## WHAT IS EXPECTED:
Output the records exactly as they appear, with no pictures included.

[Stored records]
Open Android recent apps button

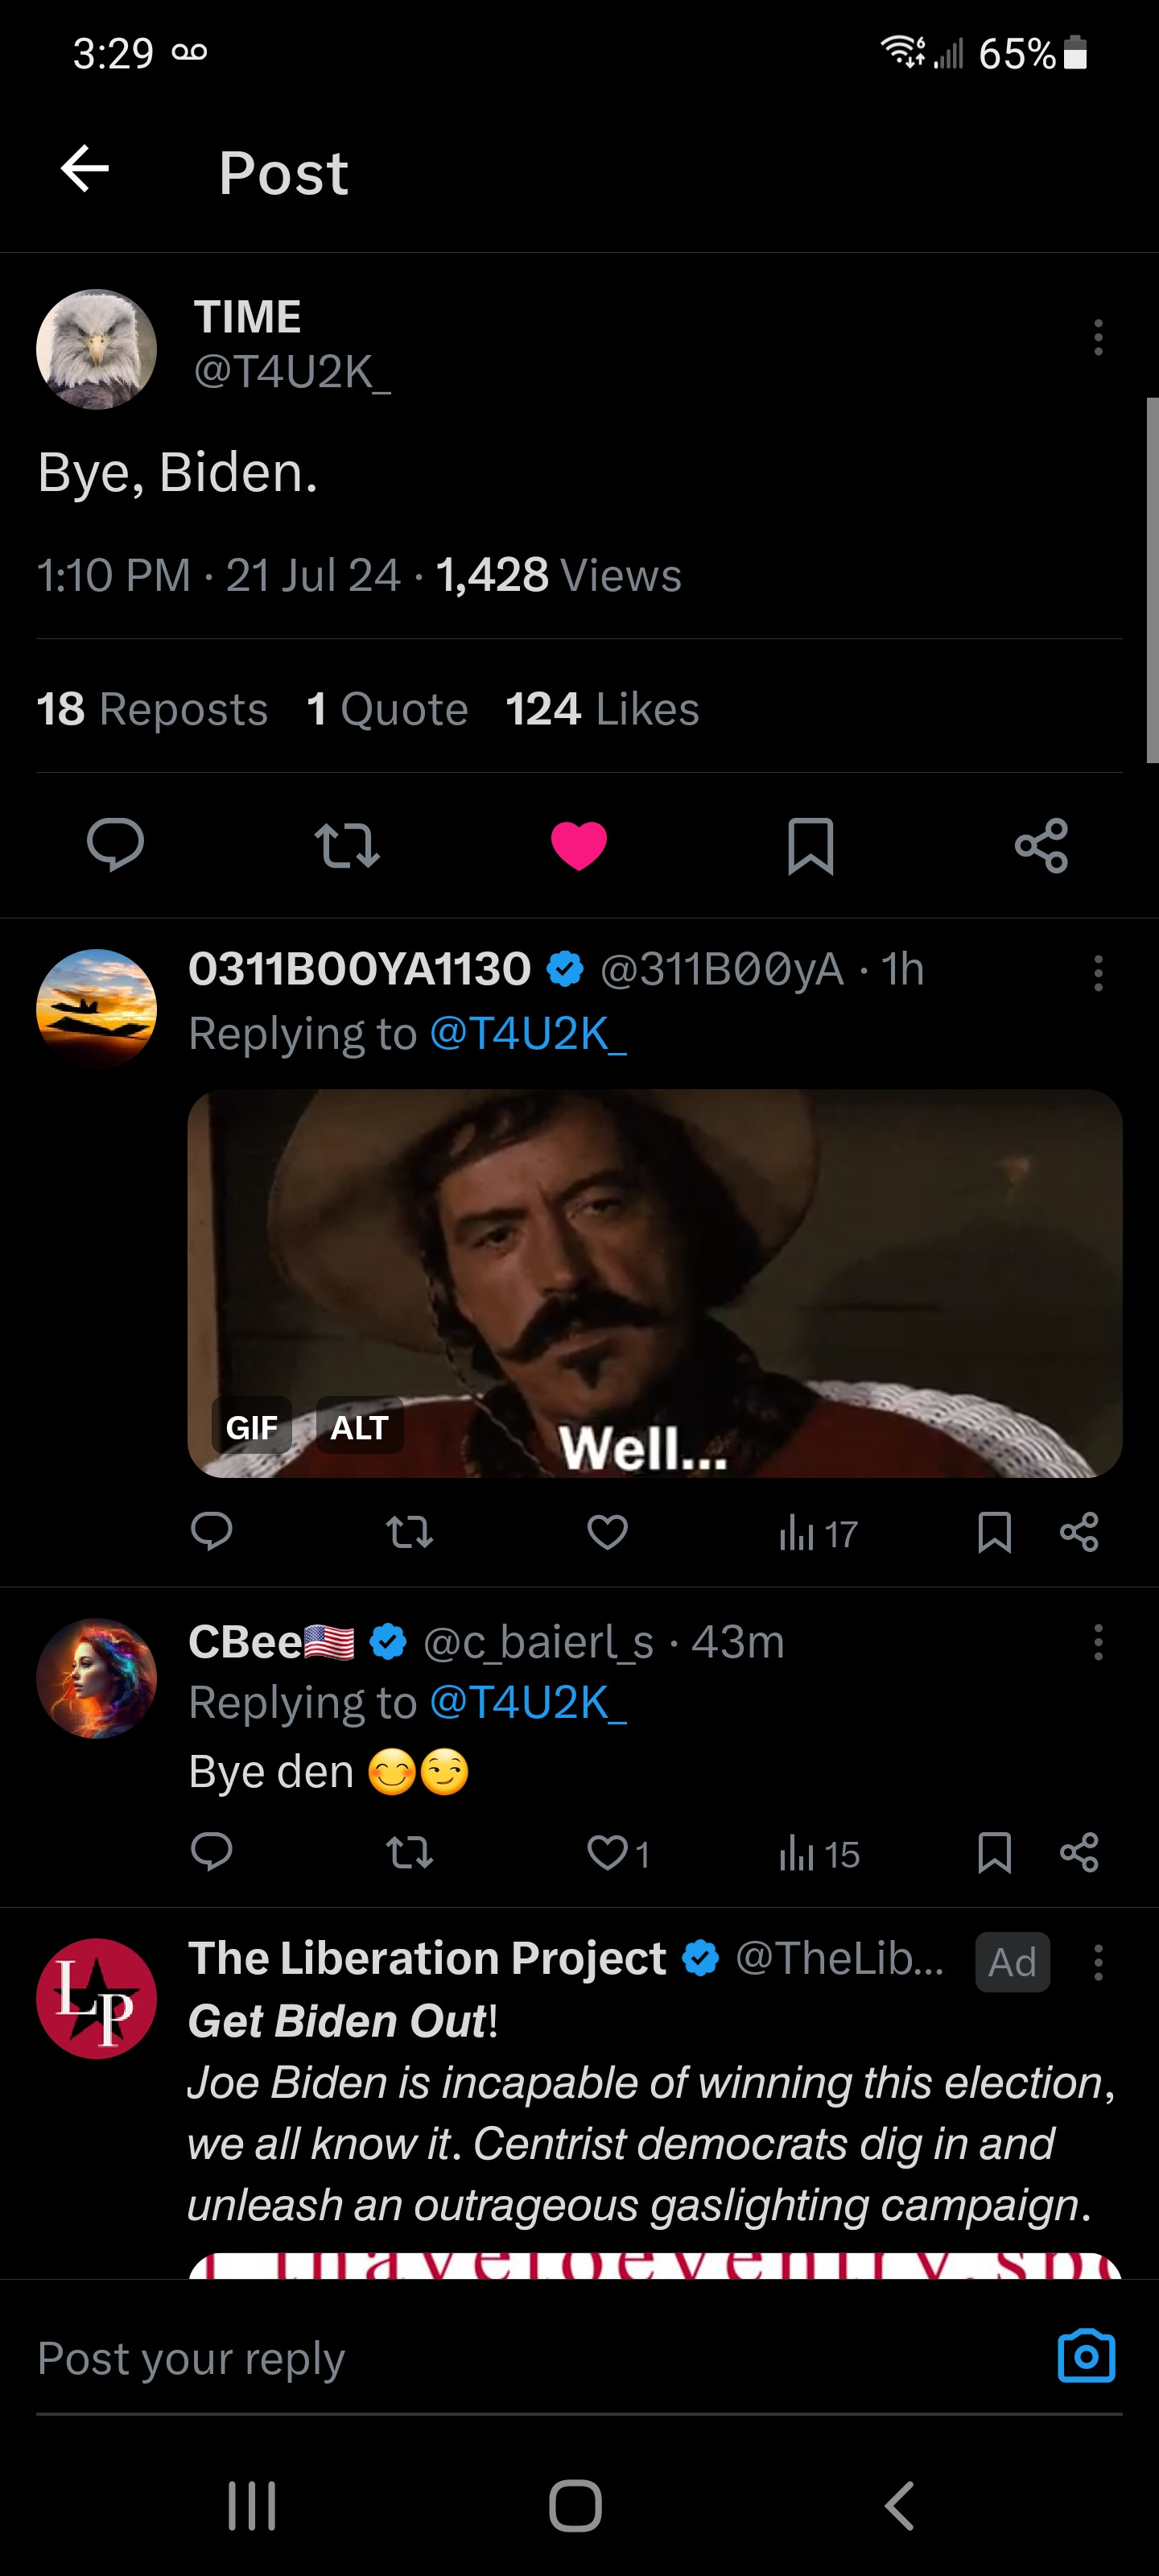pos(252,2505)
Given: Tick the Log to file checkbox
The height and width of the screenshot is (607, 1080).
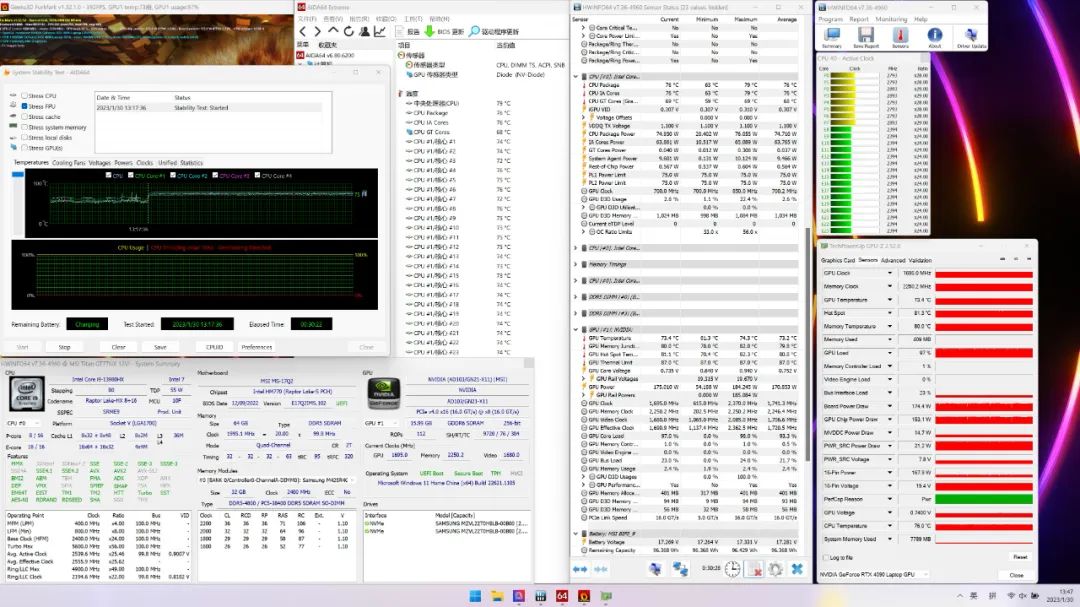Looking at the screenshot, I should [824, 557].

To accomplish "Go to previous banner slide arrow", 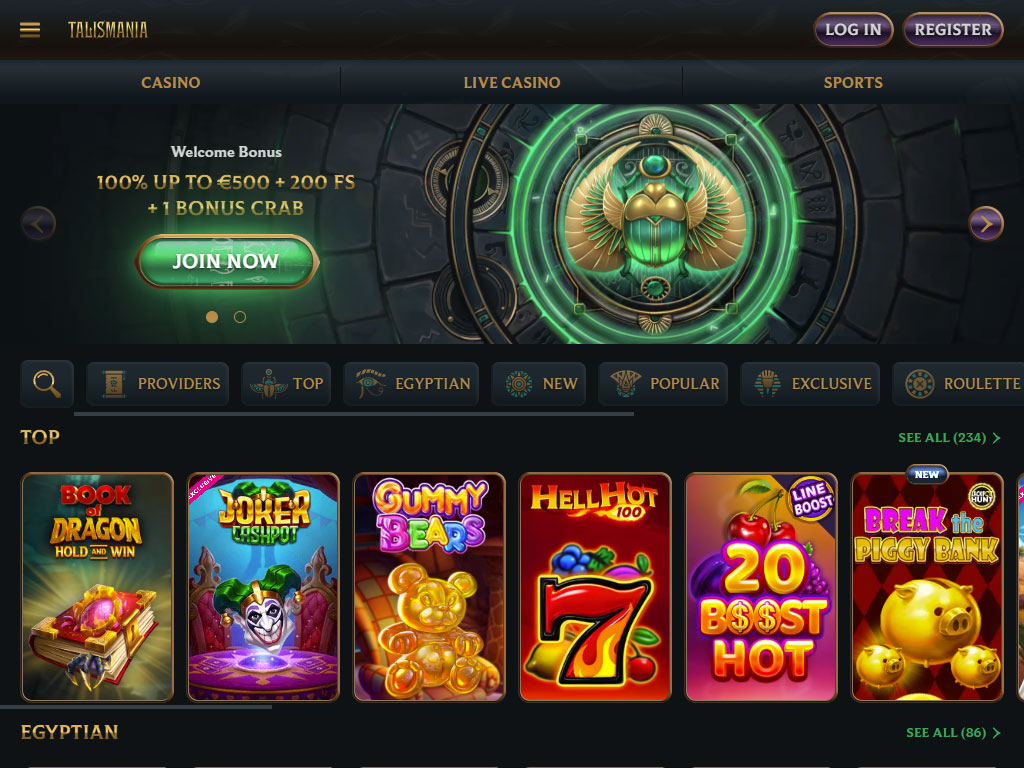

## SOLVED PROBLEM:
Open Android recent apps button

pos(252,2505)
Given: Tick the Log to file checkbox
The height and width of the screenshot is (607, 1080).
Looking at the screenshot, I should [824, 557].

To accomplish "Go to previous banner slide arrow", 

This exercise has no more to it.